In a dramatic move, Canongate has defied Assange’s wishes and secretly printed thousands of copies of Julian Assange: The Unauthorised Autobiography, with the book being shipped amid strict security to booksellers in preparation for imminent release. The enormous security operation was put in place by the publishers, according to a source, to stop the author blocking publication.
Assange signed a high-profile deal, reportedly worth a total of £930,000, with the Edinburgh-based publisher and the US firm Alfred A. Knopf in December. The manuscript was subsequently sold in more than 35 countries. Assange said at the time that he believed the book would become “one of the unifying documents of our generation.”
However, after seeing a first draft in March, Assange told his publishers that he no longer intended to write the book, believing it could give ammunition to US prosecutors seeking his extradition over possible espionage charges relating to the WikiLeaks cable release.
He formally withdrew from his contract on June 7 and since then the Australian and his publisher have been locked in a bitter dispute over the contract and his £500,000 advance, which he has not returned. Assange, requiring funds for his legal fight against extradition to Sweden to face allegations of rape and sexual assault, had placed the advance in escrow, meaning that his former legal team have first claim on any assets.
The Independent, which palns to serialize the book, starting yesterday, said Andrew O’Hagan, Assange’s ghostwriter, had asked for his name to be removed from the book. The paper said that Canongate, faced with a financial crisis, gave Assange two months to work on the manuscript and, finally, a 12-day window to seek an injunction, which expired on Monday. Assange has not sought to block the book.

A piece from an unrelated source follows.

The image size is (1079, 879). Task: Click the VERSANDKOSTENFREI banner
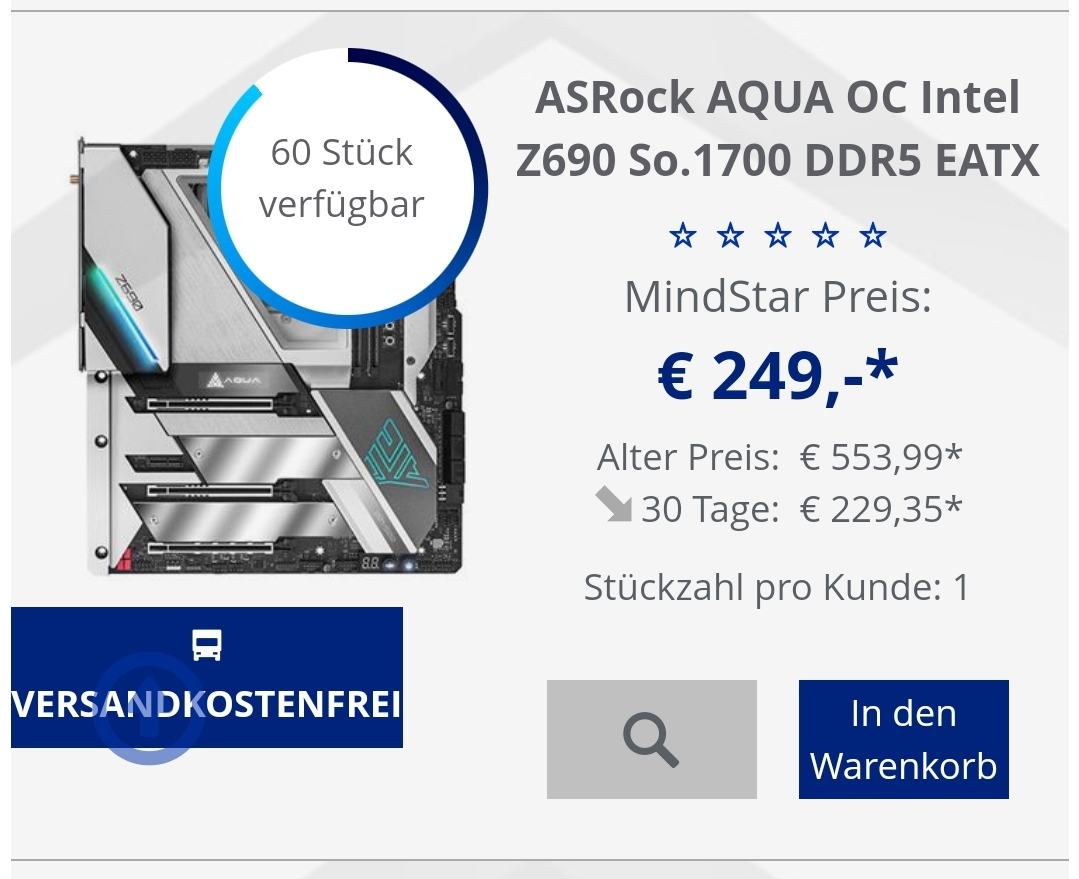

Assange did not respond to requests for comment, but according to a source close to him, he was aware the publisher had plans to release the draft manuscript, and would have liked to have prevented it, “but the manner in which this has happened has reduced his options to do so. The book is not in a form that Julian ever expected or believed should be published, and certainly he’s concerned that it isn’t something that he has properly read through and checked.”
Neither O’Hagan nor Assange’s current or former lawyers were available for comment.
The Independent says Assange writes in the book of Swedish allegations that he had been warned by a source in an unnamed intelligence agency that the US government was planning to set him up.
Speaking of the two women who accused him of assault, he said: “The international situation had me in its grip, and although I had spent time with these women, I wasn’t paying enough attention to them, or ringing them back, or able to step out of the zone that came down with all these threats and statements against me in America. I wasn’t a reliable boyfriend, or even a very courteous sleeping partner, and this began to figure. Unless, of course, the agenda had been rigged from the start.”
The book also contains what the Independent describes as “prolonged and bitter rants” against former media partners, including the Guardian.